I once heard a therapist say “We must lean into that which is difficult.”  That’s a new idea, isn’t it? Instead of running from that which is hard for us, lean into it. Have that tough conversation. Bring up the subject no one talks about. Lean into facing what is hard to face. Do that thing that terrifies you. Lean into it.

This morning, my favorite devotional book, Jesus Calling by Sarah Young had a line that jumped out at me. “Go gently through this day, leaning on Me and enjoying My presence.”  I guess we had it right way back at Little Church, our little voices singing about leaning.



Yesterday in Texas the temperature was pushing 80 degrees.  It was a humid 80 too.  We turned our air conditioning back on.  Today, there is a strong north wind and it is currently in the mid-30s.  The problem with this whole weather thing is the lack of transition.  It is tough to go from shorts and flip-flops to sweatshirts and gloves with no transitional weather in between.

I feel the same kind of abruptness with Thanksgiving to Christmas.  We barely finished our Thanksgiving meal and drove home from out of town; only to discover all our neighbors out hanging Christmas lights and installing their holiday yard displays.  (I can’t even speak about the Christmas-decorations-before-Thanksgiving people).
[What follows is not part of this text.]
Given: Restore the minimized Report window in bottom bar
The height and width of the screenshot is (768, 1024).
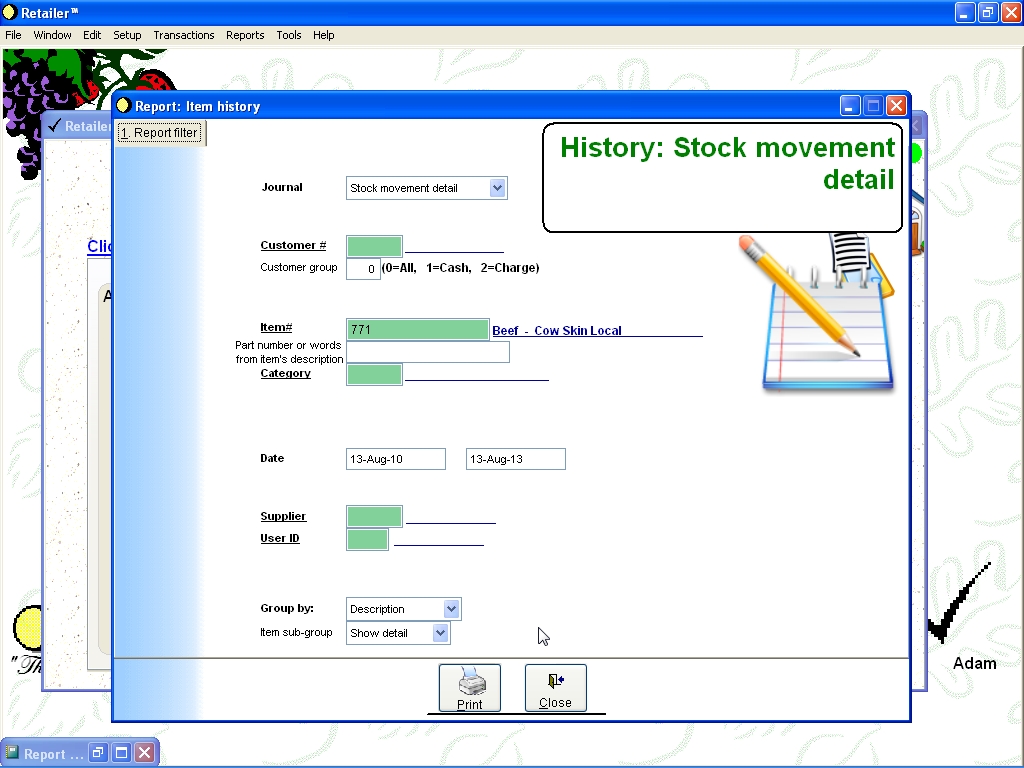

So we rolled into the driveway, hopelessly behind in the changing of the seasons.

Life seems filled with both subtle and abrupt transitions.  When our kids were little, the transitions came so fast: milk to solid food, crawling to walking, diapers to potty trained, preschool to elementary. But truthfully, they’ve never stopped transitioning.  Our daughter married with a home and career of her own; our middle son about to graduate from college this month, then home for a transitional few months before he’s out in the real world; our high school son transitioning from football season to off season sports; driving now, oh my!

I see people all around me adjusting to transitions of health, job issues, marital status, empty nests that get full again for a season…even from life to death.  Ralph Waldo Emerson said it this way, “Nothing is secure but life, the transition, the energizing spirit.”

It’s true.  Life seems to be mostly a series of transitions.  Some I handle better than others; some I face grumbling and bitter; some I welcome with open arms; some I fervently argue with, to no avail.  So today, as I adjust to 30 degree weather and the Christmas season upon me, I pray for God’s soothing spirit to ease today’s transitions.